In the virtual memory documentation, transcribe the passage between "Translation Lookaside Buffer (tlb.c" and "when translating addresses.", inclusive.

>> Begin Source text

The rest of this documentation will serve to help you understand the purpose of each file and give you a high level understanding of virtual memory. The implementation details of each function are documented in the header and source files. It is your responsibility to read every line of code before starting this assignment, since you will not be able to do anything meaningful otherwise.

Page Tables (page_table.c and page_table.h)

Each process has two levels of paging:

The top level page table is known as a "page directory" and has entries (page directory entries) that hold the base address of page tables (beginning of a page table). Each of these page tables hold entries (page table entries) that hold the base address of an actual frame in physical memory, which you will be reading from and writing to. There are other metadata bits in both the page directory and page table entries that is explained in detail in page_table.h. The actual layout is taken directly from a real 32 bit processor and operating system, which you can read more about in the "IA-32 Intel® Architecture Software Developer’s Manual".

For illustrative purposes a Page Table Entry looks like the following:

Page Table Entry

Each entry is represented as a struct with bit fields whose syntax you can learn about in a tutorial. The bit fields basically allows us to squeeze multiple flags into a single 32 bit integer. This means that each entry has not only the physical address to the lower level paging structure, but also metadata bits/flags which are documented in the header file. However for the purpose of this lab you are only responsible for knowing how the following fields works:

  • Page base address, bits 12 through 32
  • Present (P) flag, bit 0
  • Read/write (R/W) flag, bit 1
  • User/supervisor (U/S) flag, bit 2
  • Accessed (A) flag, bit 5
  • Dirty (D) flag, bit 6

More detailed information about the function of each permission bit is described page_table.h. Here are some helpful guidelines for correctly setting the bits:

  • Once a page_directory_entry is created, it will remain in physical memory and will not be swapped to disk.
  • Each segmentation has a permissions field, and there is a permissions struct in segments.h. If permissions & WRITE is not 0, then it has write permission. Same is true for READ and EXEC.
  • page_directory_entry's should always have read and write permission
  • For the purposes of this lab, all page_table_entrys and page_directory_entrys will have the user_supervisor flag set to 1
  • You only need to keep track of Accessed and Dirty flags for each page_table_entry, based on any reading or writing that has occurred to the base_addr stored by the page_table_entry.

Translation Lookaside Buffer (tlb.c and tlb.h)

The Translation Lookaside Buffer will cache the base virtual address to the corresponding page table entry pointer. The implementation and header is provided to you. Make note of the use of double pointers.

The reason why our TLB caches page table entry pointers instead of physical addresses of frames is because you will need to set metadata bits when translating addresses.

Segments (segments.c and segments.h)

>> End Source text
>> Begin Provided records

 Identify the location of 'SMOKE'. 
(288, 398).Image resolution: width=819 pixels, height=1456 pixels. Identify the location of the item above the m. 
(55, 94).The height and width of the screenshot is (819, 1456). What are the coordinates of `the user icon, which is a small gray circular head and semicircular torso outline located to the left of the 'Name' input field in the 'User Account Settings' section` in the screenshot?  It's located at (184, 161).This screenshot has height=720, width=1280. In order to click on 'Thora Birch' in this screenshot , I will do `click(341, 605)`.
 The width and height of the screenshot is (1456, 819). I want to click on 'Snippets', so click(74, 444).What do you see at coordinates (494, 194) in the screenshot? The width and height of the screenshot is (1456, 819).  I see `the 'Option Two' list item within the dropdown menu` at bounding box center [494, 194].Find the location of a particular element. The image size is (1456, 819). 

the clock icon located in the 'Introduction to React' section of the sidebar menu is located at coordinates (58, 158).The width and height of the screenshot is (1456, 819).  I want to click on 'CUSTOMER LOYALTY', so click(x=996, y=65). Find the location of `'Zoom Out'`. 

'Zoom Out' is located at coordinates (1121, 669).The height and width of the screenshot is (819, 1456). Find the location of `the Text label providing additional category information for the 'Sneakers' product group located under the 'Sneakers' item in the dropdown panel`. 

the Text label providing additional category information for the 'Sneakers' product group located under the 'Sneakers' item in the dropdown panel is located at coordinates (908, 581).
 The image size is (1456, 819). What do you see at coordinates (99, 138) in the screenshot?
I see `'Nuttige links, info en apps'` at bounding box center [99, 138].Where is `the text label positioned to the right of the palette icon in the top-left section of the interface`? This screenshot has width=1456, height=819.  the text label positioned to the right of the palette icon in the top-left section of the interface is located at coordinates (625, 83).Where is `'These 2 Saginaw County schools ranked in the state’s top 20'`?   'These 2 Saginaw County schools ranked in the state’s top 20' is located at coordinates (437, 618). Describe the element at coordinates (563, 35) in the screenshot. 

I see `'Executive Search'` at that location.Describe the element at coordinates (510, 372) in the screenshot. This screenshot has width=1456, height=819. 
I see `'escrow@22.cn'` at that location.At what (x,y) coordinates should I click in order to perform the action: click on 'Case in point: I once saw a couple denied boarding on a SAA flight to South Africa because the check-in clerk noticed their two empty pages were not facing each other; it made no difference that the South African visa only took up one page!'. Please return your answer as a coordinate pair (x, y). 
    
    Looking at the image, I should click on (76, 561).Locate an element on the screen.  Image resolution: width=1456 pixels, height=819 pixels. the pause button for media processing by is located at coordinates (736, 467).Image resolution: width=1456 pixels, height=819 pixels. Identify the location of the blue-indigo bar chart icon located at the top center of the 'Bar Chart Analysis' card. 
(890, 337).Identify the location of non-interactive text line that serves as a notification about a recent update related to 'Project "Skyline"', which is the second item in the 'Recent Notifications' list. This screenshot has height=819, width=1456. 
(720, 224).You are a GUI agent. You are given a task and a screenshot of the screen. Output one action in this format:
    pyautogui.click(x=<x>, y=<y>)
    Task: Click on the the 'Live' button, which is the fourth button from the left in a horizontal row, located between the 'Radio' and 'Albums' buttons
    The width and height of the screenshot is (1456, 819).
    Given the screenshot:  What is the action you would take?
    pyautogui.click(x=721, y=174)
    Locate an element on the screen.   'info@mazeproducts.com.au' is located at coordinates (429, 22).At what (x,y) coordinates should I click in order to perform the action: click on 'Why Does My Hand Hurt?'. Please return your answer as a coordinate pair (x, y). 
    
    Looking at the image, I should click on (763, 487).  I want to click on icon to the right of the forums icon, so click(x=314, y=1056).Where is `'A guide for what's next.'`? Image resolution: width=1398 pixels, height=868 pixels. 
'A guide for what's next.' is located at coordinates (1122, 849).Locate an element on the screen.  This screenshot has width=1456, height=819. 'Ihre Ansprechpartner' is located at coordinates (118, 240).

>> End Provided records

## Solution to this exercise
Translation Lookaside Buffer (tlb.c and tlb.h)

The Translation Lookaside Buffer will cache the base virtual address to the corresponding page table entry pointer. The implementation and header is provided to you. Make note of the use of double pointers.

The reason why our TLB caches page table entry pointers instead of physical addresses of frames is because you will need to set metadata bits when translating addresses.